Entries on where items appear:
────────────────

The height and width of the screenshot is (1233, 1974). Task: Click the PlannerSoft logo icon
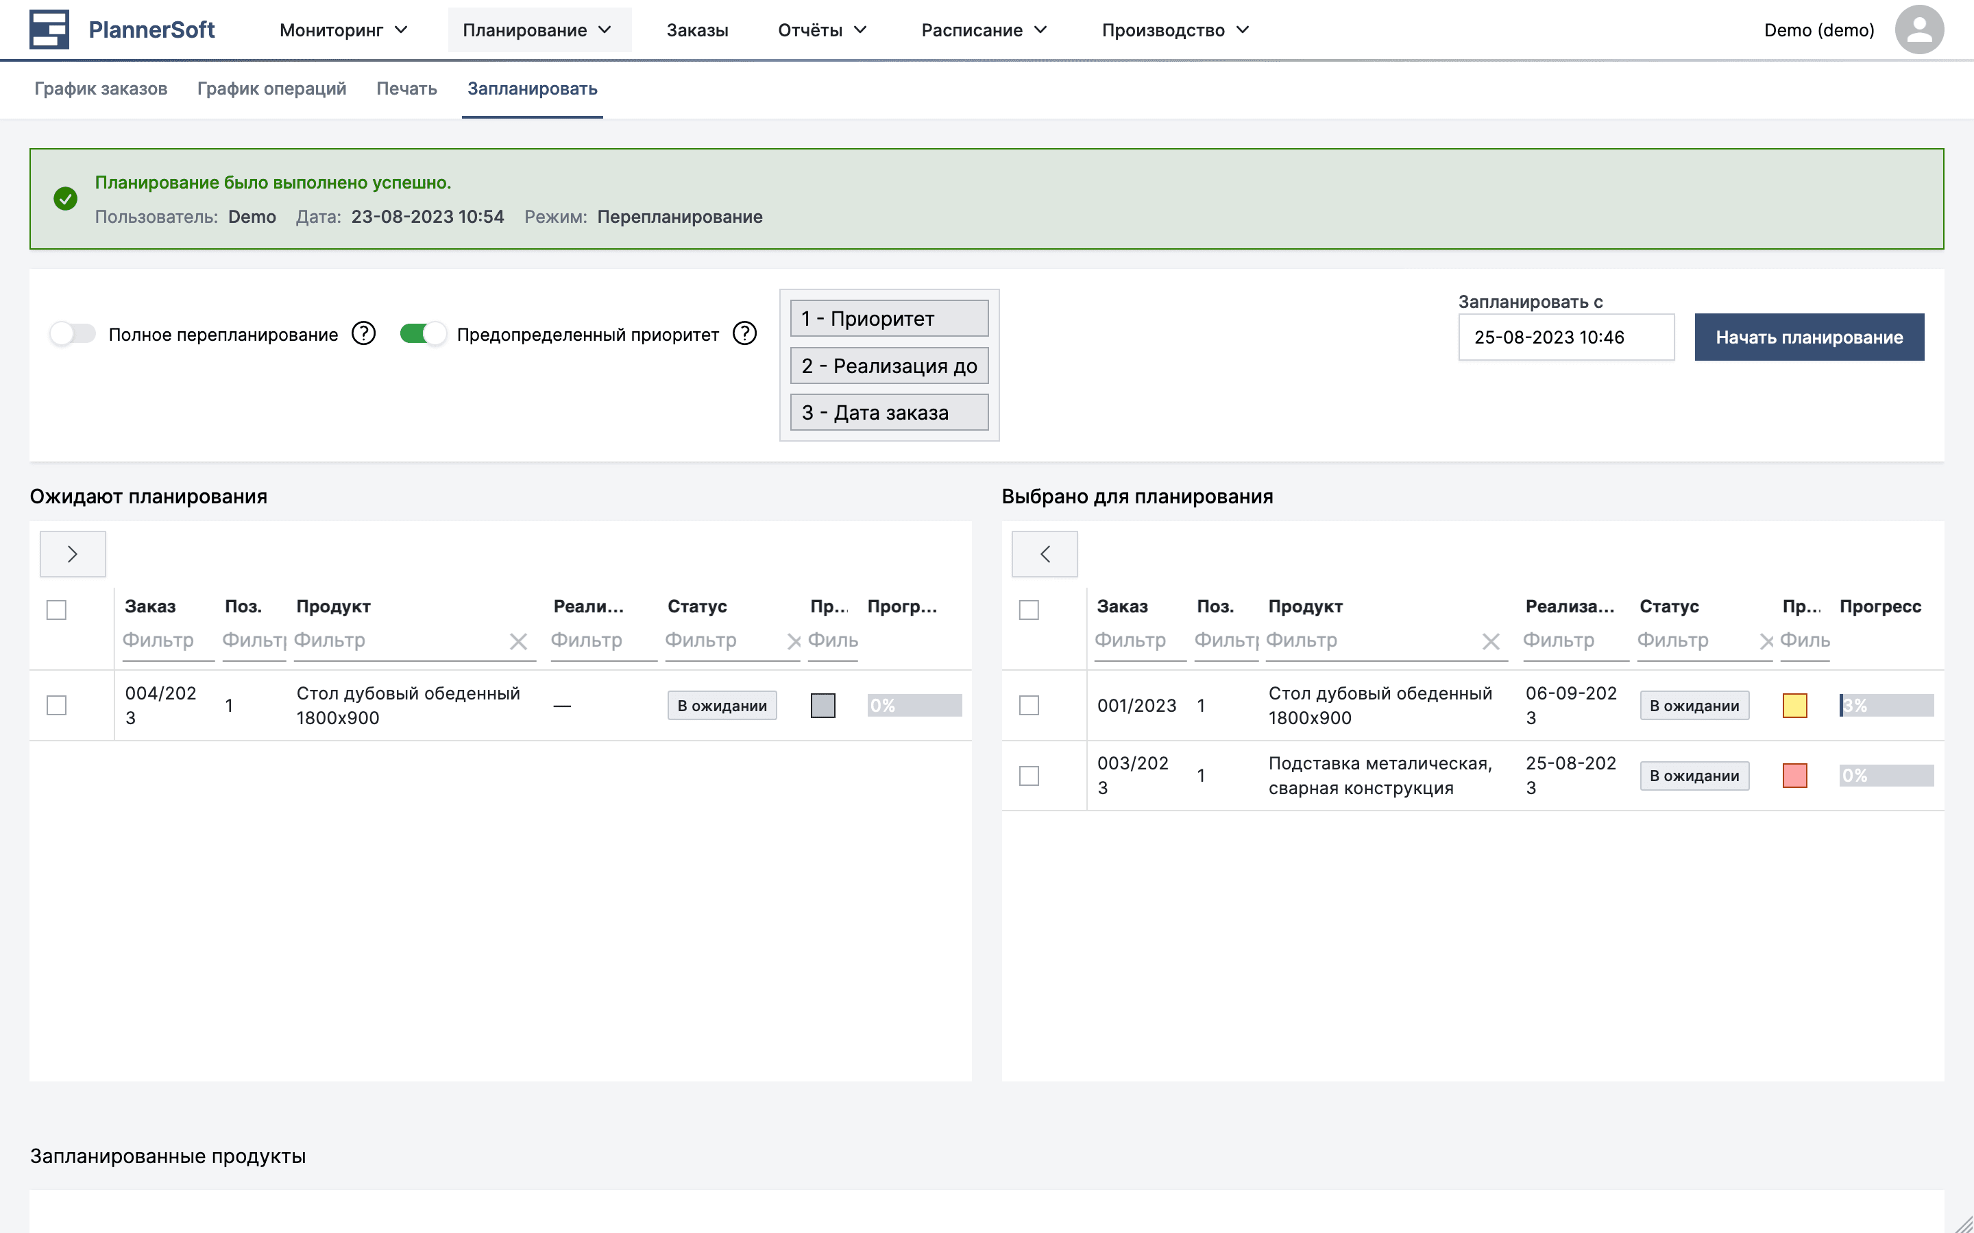click(49, 29)

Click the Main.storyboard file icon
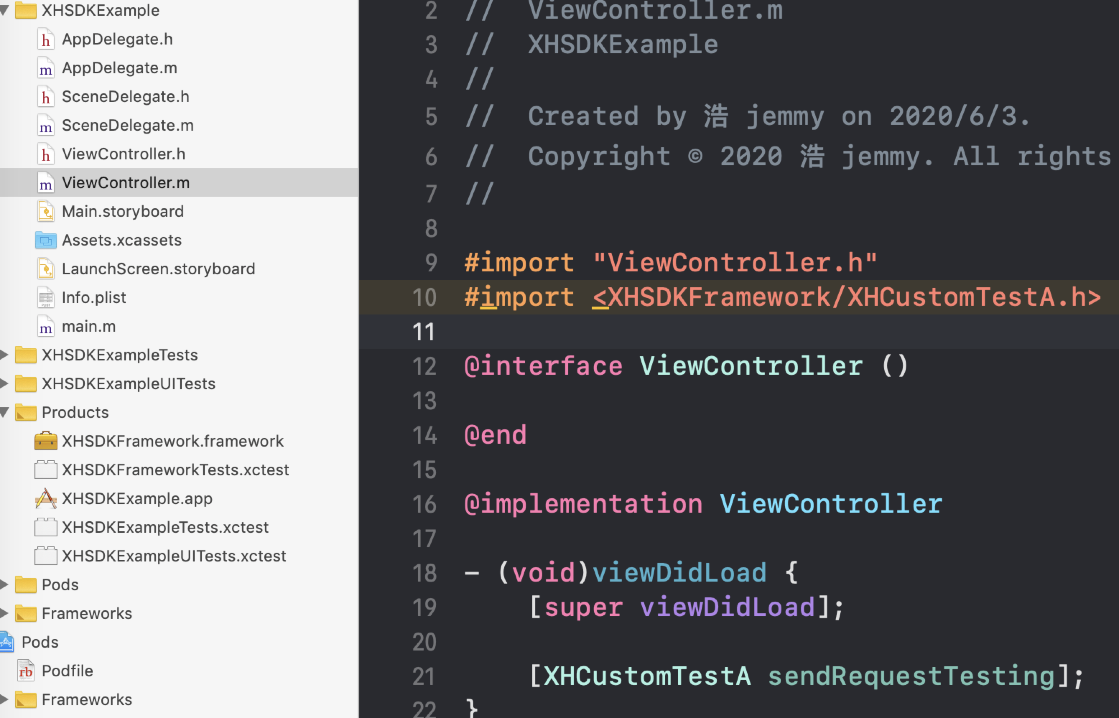coord(46,211)

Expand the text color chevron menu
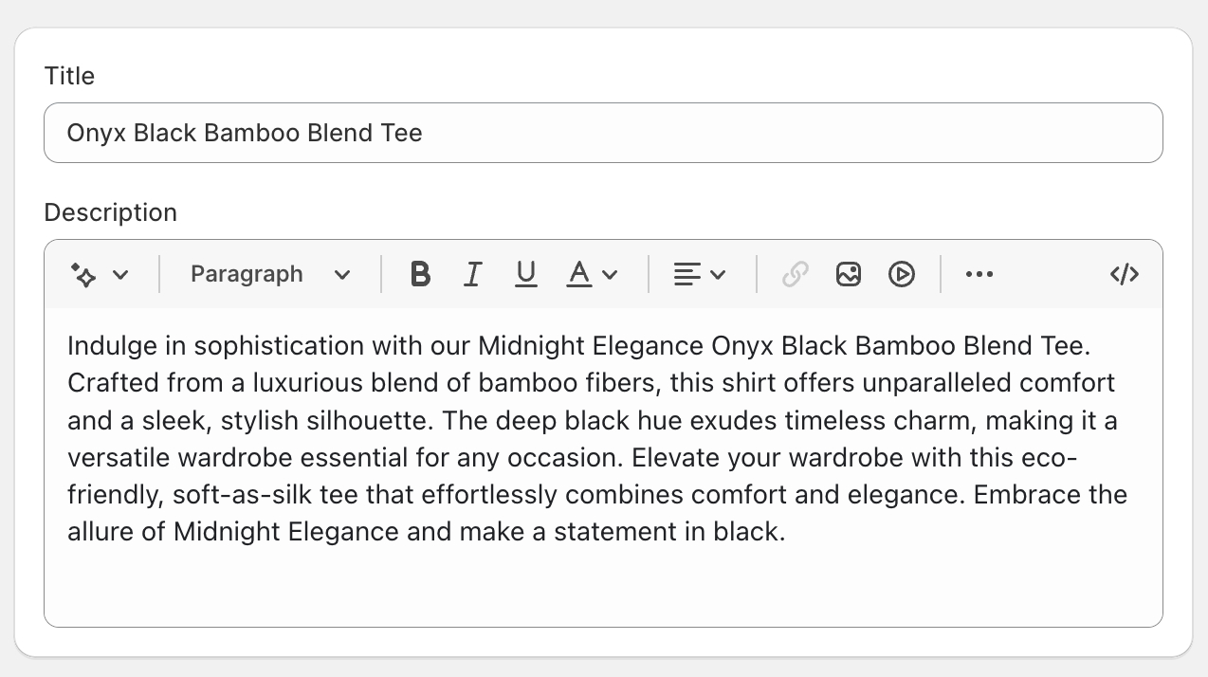click(612, 274)
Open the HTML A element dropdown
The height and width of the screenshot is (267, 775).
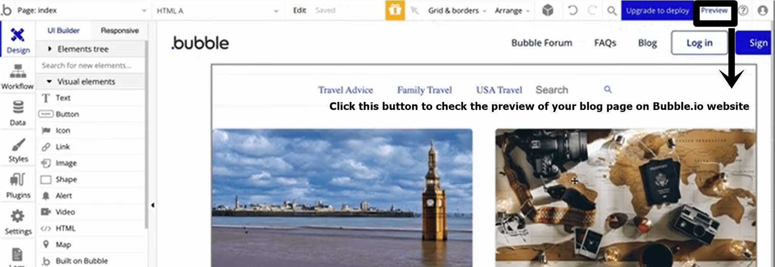click(x=218, y=10)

────────────────

◆ What you are asked to do: Update the entries above by replacing "screenshot" with "image" wherever it occurs, leaving everything else unchanged. Omit the pictures from the answer.

◆ Exercise result:
The height and width of the image is (1233, 1974). Task: Click the PlannerSoft logo icon
click(49, 29)

Click the Main.storyboard file icon
coord(46,211)

Expand the text color chevron menu
click(612, 274)
Open the HTML A element dropdown
The height and width of the image is (267, 775).
click(x=218, y=10)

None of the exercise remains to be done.